Thoughts on why it went well:

I knew what I was in for. I knew the course from the reccies so no surprises apart from the weather. If you don’t know Coniston to Dockray and see it for the first time in the event you’ll just feel beaten up.
Run for a cause (#jacobsjoin) and tell loads of people you’re doing it – these are the other voices in your head and you will think of them in your dark moments.

I had a realistic aim of just finishing it. Anything else became a firmer aim as I ticked off the miles.
I know to just take it 1 checkpoint at a time. The longest stint is 11 miles.
I’d done (and not enjoyed) the 10 Peaks, 5 weeks before. This was over, craggy, sharp scrambling tops and I knew the L100 wasn’t as rough as that. Above 600m the Lakes gets craggy and most of the L100 is below this – still rough but not boulder fields. I’d retired after 30 miles from the 10 Peaks which I wasn’t fussed about but I had to see the 100 through to the end.

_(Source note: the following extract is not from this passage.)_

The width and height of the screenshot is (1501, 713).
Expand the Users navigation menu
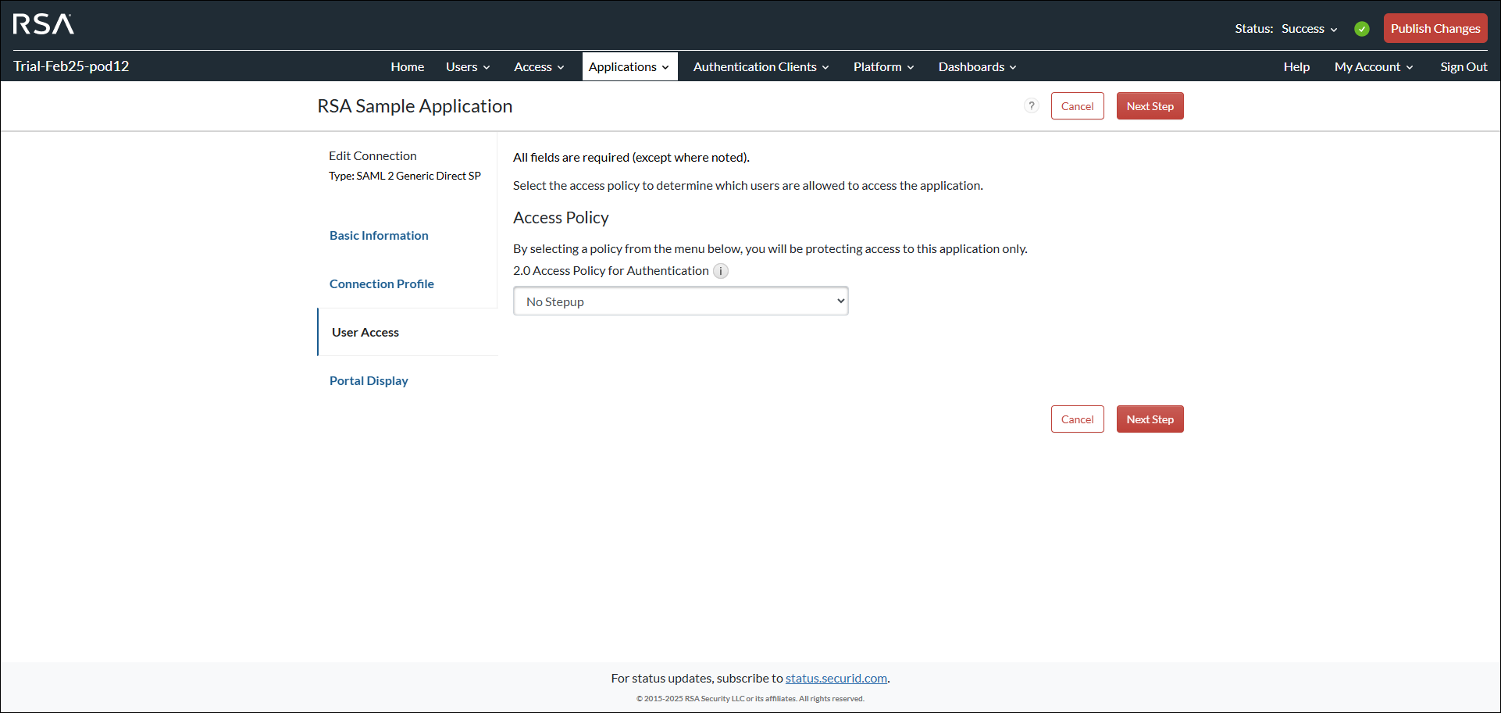[466, 66]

My training was 900 miles up to the event which was the same as last year surprisingly across the same number of runs. However, because of the ice and bad start to the year this was pushed later in the year – same miles in less months, nearer the event.

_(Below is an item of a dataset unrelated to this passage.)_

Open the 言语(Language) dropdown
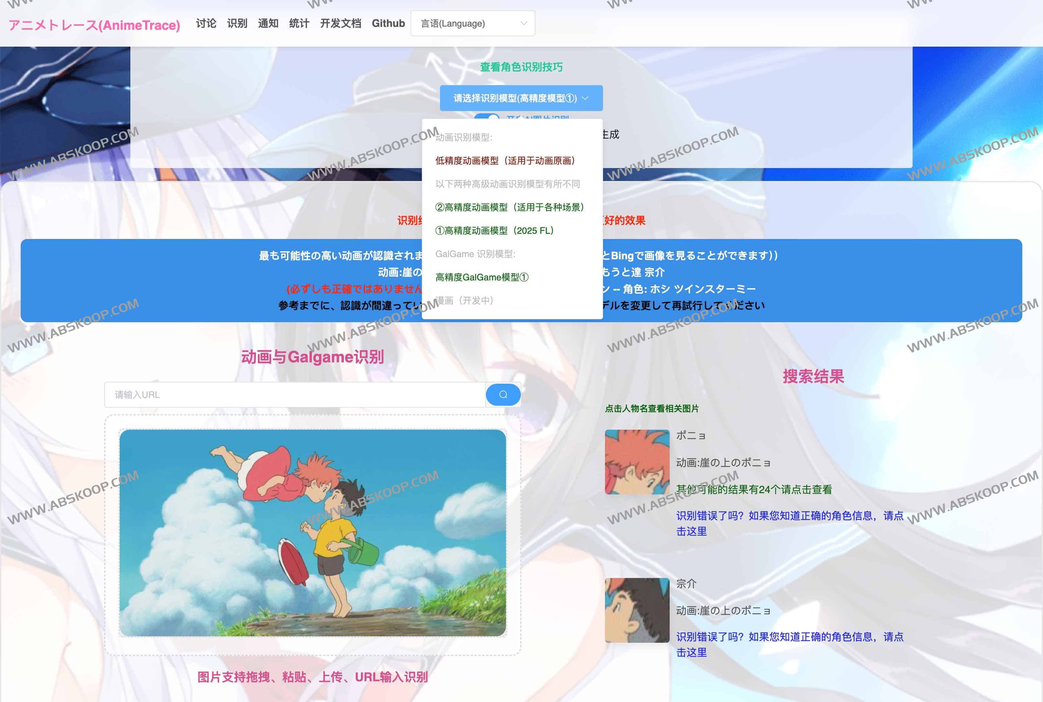1043x702 pixels. (473, 23)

Climbing and hills were up significantly by 2,900m and a lot of this happened in the last couple of months before the race with The 10 Peaks counting for a lot.

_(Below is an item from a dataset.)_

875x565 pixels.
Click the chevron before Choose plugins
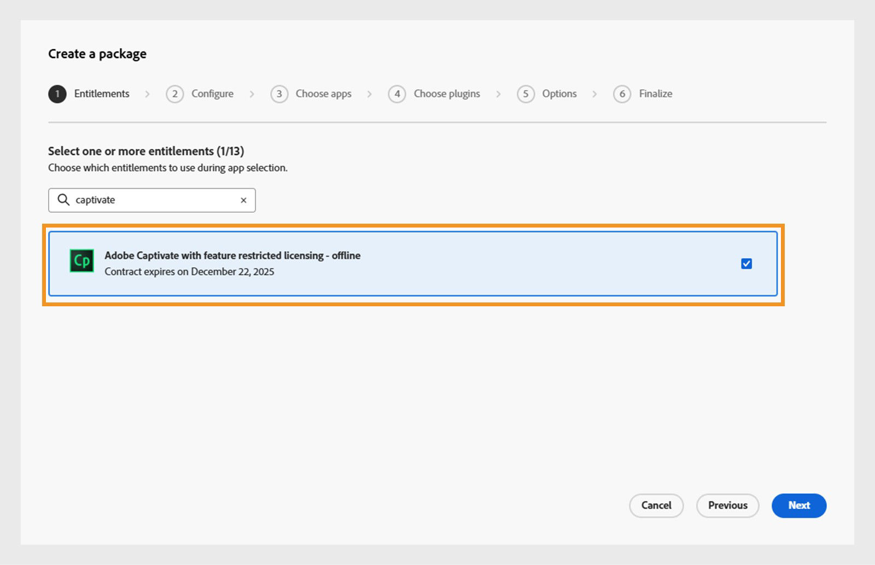(x=370, y=94)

Less road running – pointless for this type of event though I did stick to a 30 mile per week goal. I did a couple of recces, Caton Moor Fell, Howgills Trail marathon, Bolton Hill Marathon, Cuerden Valley and Beacon Fell (with a rucksack carrying around 2kg), Arnside Knott in the heat and really slow steep hills on holiday. The riverside farmland to the Dolphin was a regular too as the hot weather made the cattle trodden ground a good hard uneven surface. You’re not after speed but tolerance and rubber ankles.
Core exercises were a bigger focus this year. General press ups and planks a few times a week and then in the last 4 weeks full body and core sessions using an app called ‘Sworkit’ – the 20 minute sessions are tough. All the core work is meant to help your back on the hills and your overall posture as you fatigue and I think it worked.
A good drop bag helped at 60 miles at Dalemain. Toothbrush, flannel, dry socks, change of shoes shirt and cap. I spent a good few minutes just letting my feet dry out and cleaning them of grit and mud. No blisters at all.
I stopped whenever something seemed like an issue and just sorted it there and then. The temptation is to notice a small stone in your shoe and tell yourself you’ll sort it in a minute but you don’t and then it shreds your foot to pieces.
I avoided sugar and cola from an early stage. A lot of the stomach issues people have seem to blame gels, and sugary drinks. If you are dehydrated (and in an ultra you run in a state of semi dehydration), sugary foods and drinks will just draw out more water from your body to your stomach. I prefer water, tea and coffee and slow burn bland foods such as peanuts and sandwiches with a few jelly babies.
Use the checkpoints to get yourself straight: at Kentmere (89 miles in) I was wet and cold so I used the time to swap kit, drink tea and hot food and get a dry buff and gloves and hand warmers ready for setting off. Stopped me getting even colder and ending up in a foil blanket at the next checkpoint.
Finally, I walked a lot but at a decent pace. It’s a foot race not a continuous run.

That’s it really. I’m thinking of it every day at the moment even down to the detail of what the hell Shane Cliffe was telling me at the finish (no idea – but he had a great run).
Along the way #jacobsjoin was an important mini fundraiser for me and is still there – https://www.justgiving.com/crowdfunding/davel100?utm_term=X8p2erB2v The Tilberthwaite checkpoint raised £1,400 over the weekend and Jess and Jak with Charles and Angela Colby were a welcome sight before the windy and windy push to the finish.
If you fancy the 50 go for it – it’s a massive achievement and tough. Entries open on 1st September at 9am at www.lakeland100.com.
If you fancy the 100 you could still go for it but know what you’re in for – it’s good to scare yourself sometimes but even better to come out the other side smiling.